Overview

Sectigo Connector for Google Workspace ("the connector") is a solution for enrolling, uploading, and managing S/MIME email certificates for users in a Google Workspace domain.

Secure/Multipurpose Internet Mail Extensions (S/MIME) provides an added security level for email communications. S/MIME is based on asymmetric cryptography and lets users encrypt outgoing messages and attachments so that only intended recipients will be able to read the message.

Users can also digitally sign a message to prove the identity of the sender—​a digitally signed message assures the recipient that the message hasn’t been tampered with and verifies the identity of the sender.

Sectigo S/MIME certificates can be used for the following:

  • Sign outgoing mail messages with the user’s certificate and private key

  • Decrypt incoming mail messages with the user’s private key

  • Encrypt outgoing mail messages with the recipient’s certificate and public key

  • Verify incoming mail messages with the sender’s certificate and public key

Audience

This guide is intended for IT administrators and system administrators, who manage a Google Workspace Enterprise Plus account for an organization, and are responsible for provisioning and managing S/MIME email certificates for users in a Google Workspace domain.

Scope

This guide contains instructions for enrolling and managing Sectigo S/MIME certificates in Google Workspace Enterprise Plus. It also covers creation of a service account with domain-wide delegation of authority.

Architecture

S/MIME Connector architecture

The connector allows an administrator of a Google Workspace domain to perform the following operations for the domain users:

  • Generate and upload S/MIME keys

    • Obtain a client certificate from SCM

    • Create a .p12 package (an S/MIME key)

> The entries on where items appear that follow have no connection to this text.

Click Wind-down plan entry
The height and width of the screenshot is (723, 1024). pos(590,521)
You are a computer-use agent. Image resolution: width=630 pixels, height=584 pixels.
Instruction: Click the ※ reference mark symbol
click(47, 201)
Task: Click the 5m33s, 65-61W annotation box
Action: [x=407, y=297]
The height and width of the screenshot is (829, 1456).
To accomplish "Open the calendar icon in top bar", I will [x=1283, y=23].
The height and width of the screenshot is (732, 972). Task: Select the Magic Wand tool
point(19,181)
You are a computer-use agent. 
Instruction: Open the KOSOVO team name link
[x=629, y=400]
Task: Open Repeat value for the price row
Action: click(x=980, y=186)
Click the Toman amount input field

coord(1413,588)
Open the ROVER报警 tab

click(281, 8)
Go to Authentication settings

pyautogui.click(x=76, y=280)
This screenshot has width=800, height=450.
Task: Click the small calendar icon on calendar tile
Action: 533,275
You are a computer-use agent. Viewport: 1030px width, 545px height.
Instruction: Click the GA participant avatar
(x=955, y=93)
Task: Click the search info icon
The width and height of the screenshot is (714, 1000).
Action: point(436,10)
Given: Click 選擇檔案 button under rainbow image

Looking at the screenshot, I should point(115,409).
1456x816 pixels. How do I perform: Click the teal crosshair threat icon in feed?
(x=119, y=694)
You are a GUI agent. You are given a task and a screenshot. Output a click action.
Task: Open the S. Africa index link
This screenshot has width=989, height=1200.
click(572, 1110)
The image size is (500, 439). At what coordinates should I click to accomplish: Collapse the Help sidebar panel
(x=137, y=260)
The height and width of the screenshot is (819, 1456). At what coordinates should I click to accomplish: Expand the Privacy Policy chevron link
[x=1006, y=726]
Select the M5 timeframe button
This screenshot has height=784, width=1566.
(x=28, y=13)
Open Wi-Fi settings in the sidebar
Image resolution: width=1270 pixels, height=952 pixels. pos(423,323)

    • Upload the S/MIME key to the user’s Gmail account

  • Update S/MIME keys that are nearing expiry

    • Renew certificates that are about to expire (within the defined range, for example, 30 days or less)

    • Upload the renewed S/MIME key to the user’s Gmail account

The connector uses the Gmail S/MIME API to upload and manage S/MIME email certificates for users in a Google Workspace domain. Each S/MIME certificate is for a specific alias for a user email account. Aliases include the primary email address and custom Send As addresses. A single S/MIME certificate is marked as the default for each alias.

Package contents

The connector’s package contains the following:

  • smime-connector-<version>.jar: The connector in the Java archive (JAR) format

  • application.properties: This file contains the SCM customer-specific connection properties allowing the connector to obtain client certificates for the Google Workspace domain users. See the application properties for more information.

  • SCM Client EULA v1.0.1.txt: The EULA agreement. You need to accept it when running the connector for the first time.